I think the issue is that Summit is a residential street that’s not on SDOT’s plow list. I lived off the alley west of Bellevue between Thomas and Harrison during the Snopocolypse and there was more snow then than there was yesterday. I couldn’t get out of my apartment for a few days because the alley and streets immediately around were so icy and steep, and the 14 was on Pine-Broadway,. so the 43 must have been on Pine too?
Can the 75 snow route to Link be the real route? Went down Sand Point, then Montlake and stopped along NE Pacific.
If there was a bus lane there, then absolutely. Traffic on that road is horrible though because Montlake boulevard is the only main road that connects NE Seattle east of UW to 520. This is one case where I think the cancellation of the Thompson freeway really left a hole, and where Link will be a major asset after Northgate opens.

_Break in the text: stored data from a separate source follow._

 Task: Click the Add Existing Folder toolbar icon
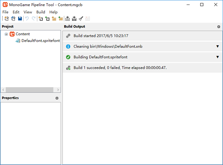(x=60, y=19)
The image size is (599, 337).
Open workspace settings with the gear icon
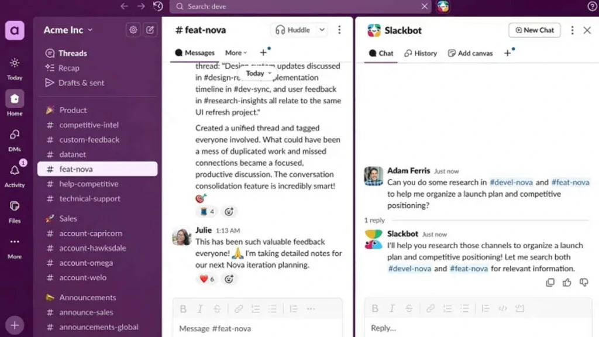pos(133,29)
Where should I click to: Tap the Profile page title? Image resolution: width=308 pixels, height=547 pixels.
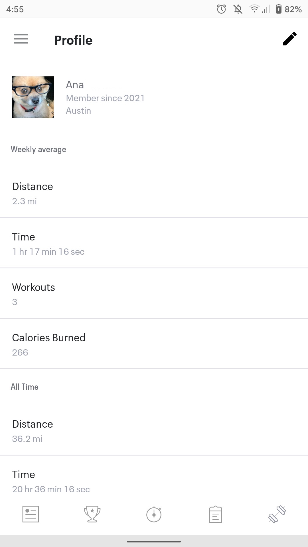[73, 40]
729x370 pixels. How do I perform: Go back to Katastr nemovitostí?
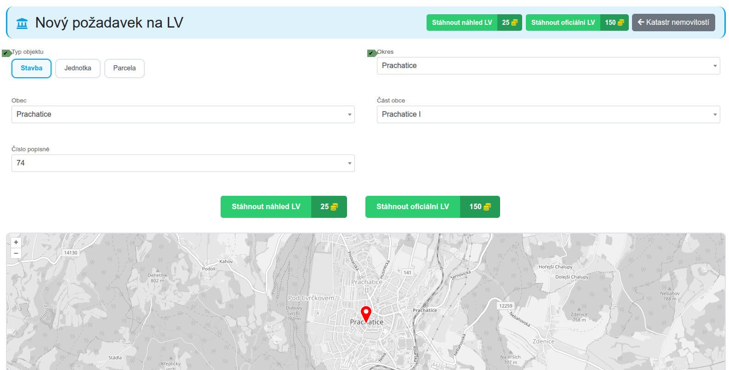(x=673, y=23)
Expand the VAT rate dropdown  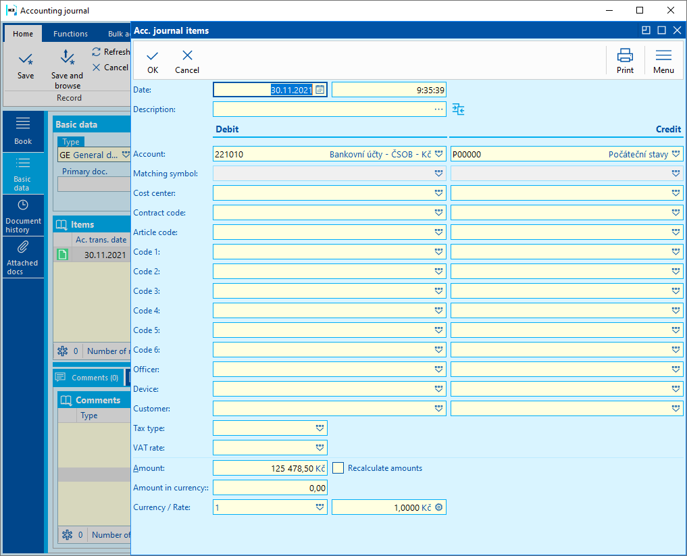tap(320, 448)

Only in Seattle would this be called a “real” snow storm. But weak as this event was! It does illustrate just how fragile our rubber mitre do transit system is. Thank gawd we have an expanding Link LR system.

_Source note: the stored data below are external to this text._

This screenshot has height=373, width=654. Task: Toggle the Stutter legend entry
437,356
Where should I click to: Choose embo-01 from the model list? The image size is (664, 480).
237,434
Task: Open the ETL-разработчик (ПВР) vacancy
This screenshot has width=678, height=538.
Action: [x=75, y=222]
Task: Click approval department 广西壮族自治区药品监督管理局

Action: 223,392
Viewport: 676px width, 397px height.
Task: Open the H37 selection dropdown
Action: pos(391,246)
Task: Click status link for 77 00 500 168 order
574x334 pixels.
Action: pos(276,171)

Seattle’s problem, Lazarus, that we’re trying to run Seattle as if it were in Kansas. Should definitely have as much weatherproof transportation as we can. Including grade-separated transit where other cities can get away with cars. Until there are so many of them that they’re all stuck someplace flat 24-7-365 in weather from Noah’s Flood to a Solar Tornado (Almost Live, about 20 years ago.)
Meantime, as I said above, what we need to do is quit pretending Seattle is flat. Since this last several days’ worth of snow happens pretty much once a year, best thing to do is be prepared at all levels, to stay where we’re war and safe until the roads clear.

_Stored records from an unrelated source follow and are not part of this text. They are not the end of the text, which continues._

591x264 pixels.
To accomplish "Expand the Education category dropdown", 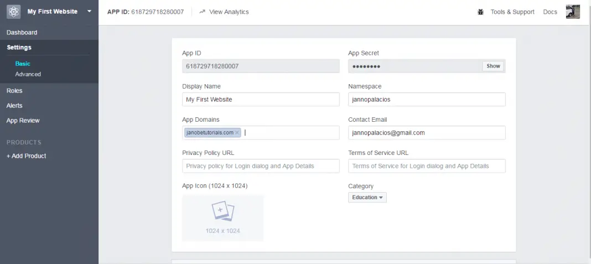I will tap(367, 198).
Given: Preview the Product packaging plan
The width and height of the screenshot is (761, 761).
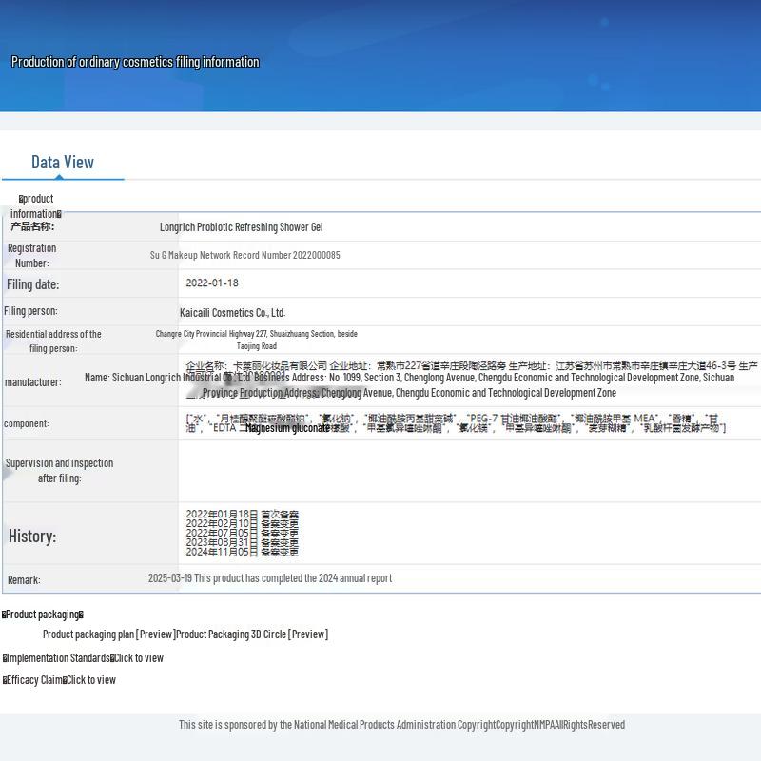Looking at the screenshot, I should tap(108, 634).
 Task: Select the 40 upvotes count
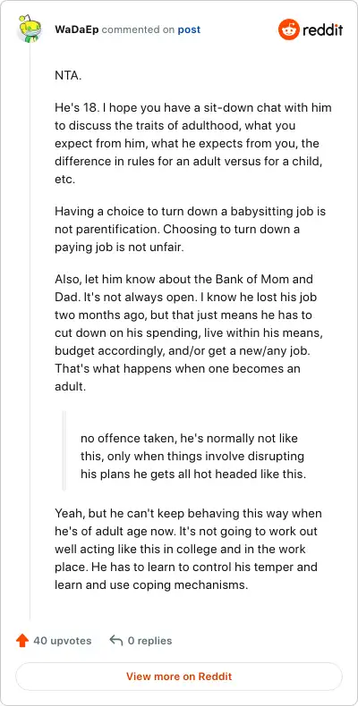[x=63, y=641]
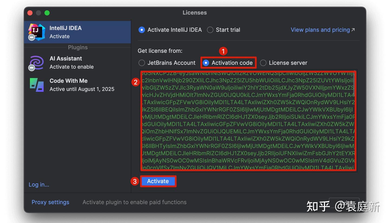The width and height of the screenshot is (390, 223).
Task: Click the minus badge on the IntelliJ IDEA icon
Action: tap(31, 37)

Smart phones, iPads, and laptops work a lot better at home, where you don’t have to do touch screens with your mittens on. Like WC Fields in “The Fatal Glass of Beer”, playing his zither and singing a song to a visiting RCMP constable about how his son became an alcoholic.
And the money we and our transportation cost when we’re trapped by the weather, figure out an emergency “workman’s comp” system to remove last excuse and temptation to go freeze halfway to work. Though short-term fix could be to have kennels-full of St. Bernards roaming the streets with barrels of brandy on their collars.
But gotta say, really cheers up a dark cold day to think about Archbishop Homer Simpson discovering that his ceremonial hat is made out of a tire. Except shouldn’t that be “Doh!” ?
Mark
Should probably just leave”War” and safe” alone, since survival measures are pretty much the same. I think medicine and theology agree that your body temperature doesn’t have to fall very far for very long before you’re precisely as dead as from any other life-ending cause.
Mark
On Monday around 7:40am, I saw the 628 in the ditch off the left shoulder of I-90 eastbound, half a mile or so west of the Snoqualmie Parkway / Highway 18 exit. A tow truck was already on site.